身の上話

身の上に起こった、嘘のような本当の話。タイトルは佐藤正午作品から。

Spontaneously...

 子供じみた話だ。今日は朝から机に向かって本を読んでいて、ものすごく面白かった。面白いといっても娯楽として面白いのではなく、心が突き動かされた。

 そして、何か書かなければならないと思ってPCの前に座ったが何も書けなかった。原稿用紙を出してきても駄目だった。(まぁ、なんで書こうが変わらないけど。)

 最近、好きなことで食べていきたいという相談を受ける。私は好きなことはしているが、それで生計を立てているのではないので、勘違いした質問だと思う。

 しかし、なぜ、私に、そういう質問をぶつけてきたのかというと、非常に簡単だ。好きなことをしたいと思っても、その好きなことがないのだ。

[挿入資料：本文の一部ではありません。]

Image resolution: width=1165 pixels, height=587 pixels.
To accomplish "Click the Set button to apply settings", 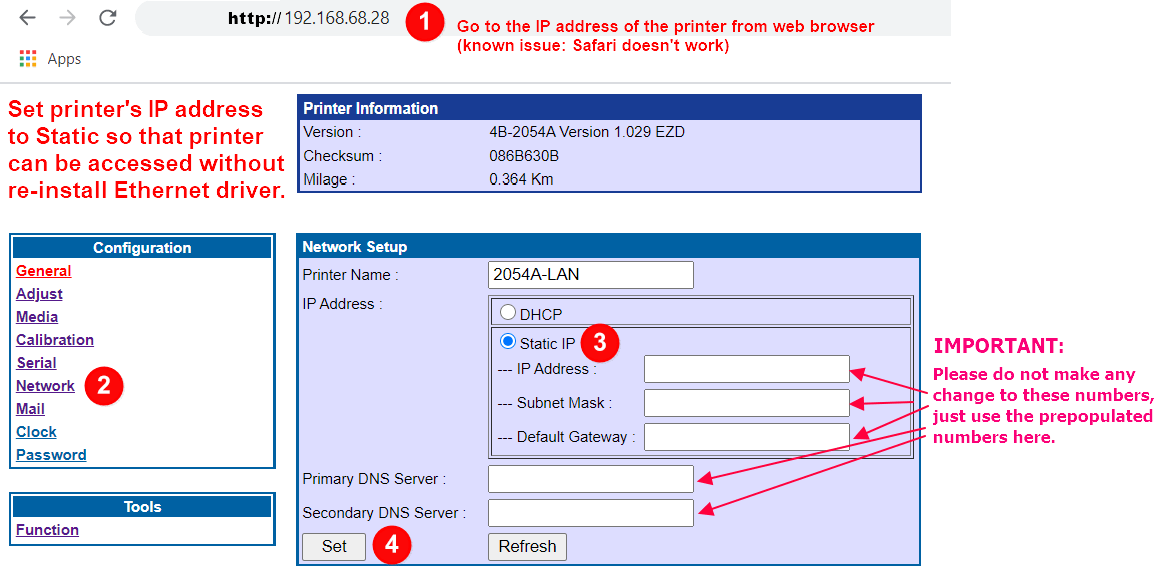I will [333, 546].
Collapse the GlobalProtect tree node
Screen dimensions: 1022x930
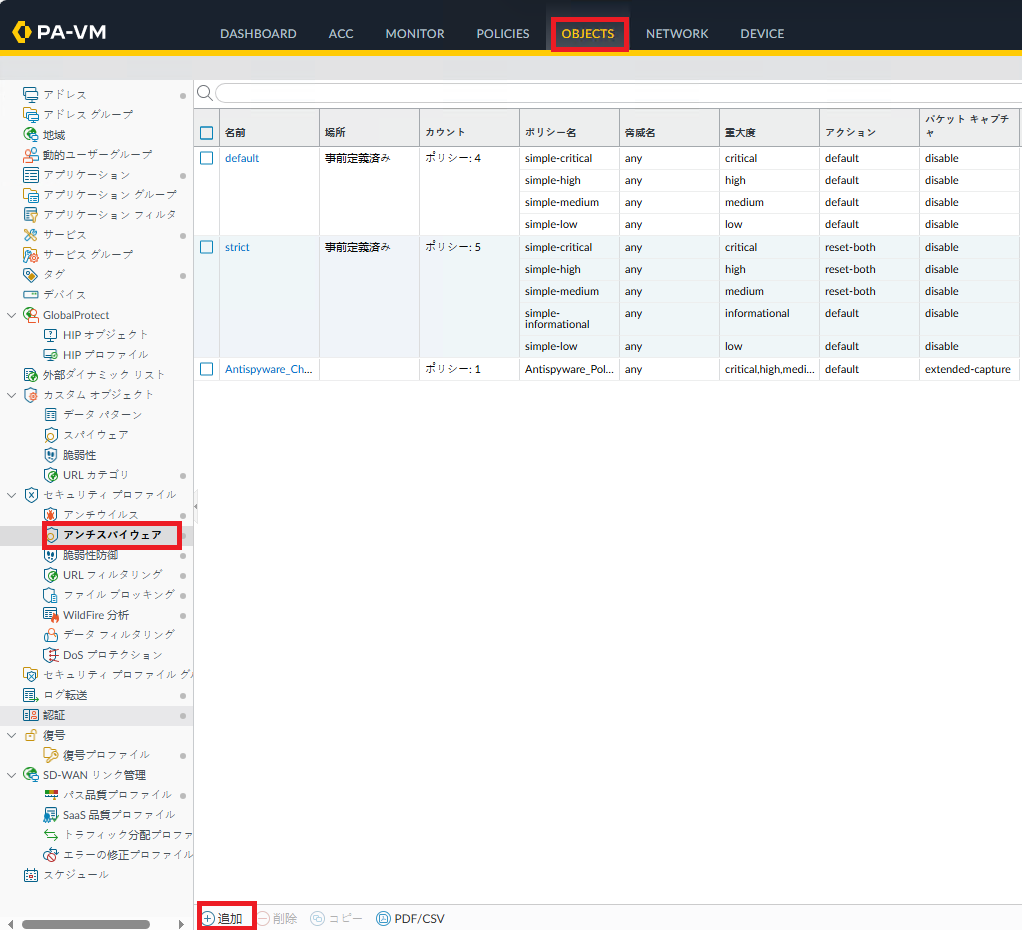(12, 315)
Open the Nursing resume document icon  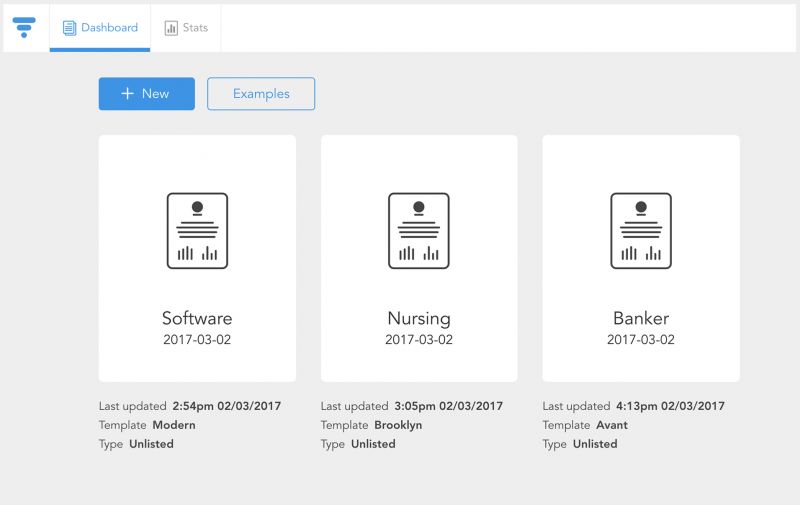419,231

 そして、そういう人に限って高額セミナーに通っていたりする。何を勉強しているのですか? と訊くと、学ぶことが大切なのですと言う。

 本末転倒だなと思った。今日、私は、その文章を読んで、書きたくて書きたくて仕方がなかった。そして、こうやって机に向かっている。

 かつて、私は、物を書きたいと思い、ある映画監督に自分が書いたものを読んでもらったことがあった。自分で書きながら、書いた本人ながら、つまんねぇなぁと思っていた。

 そして酷評された。小学生の作文ではない… 自分にも読者にも誠実ではない… ハッとするような言葉ではなかったが、今でも印象に残っている。

 大学受験の小論文ではないが、何か、完成品を見せなければならないという「やらされている感」があったことは否めない。

 今、私は、書きたいという気持ちで漲っている。そして、もっと良いものを書きたいと思っている。誰にやらせれているわけでもなく、自分がしたいのだ。

 実は、不誠実という部分は、当時はピンと来なかったのだが、今なら解る。感動したことに対する表現に全力を尽くしたいし読者にも理解してもらえる表現をしたい。

 私は文学の勉強なんてしなかったし、大江健三郎なんて端っから読む気もないけど、そんな私でも冒頭に書いたような作品に触れると生きてて良かったと思う。

 大江健三郎どころか公募新人賞の選考にも掛からないような人間だけど、私も、感動を読者に伝えられるように、駄目なら駄目なりに頑張るからさ。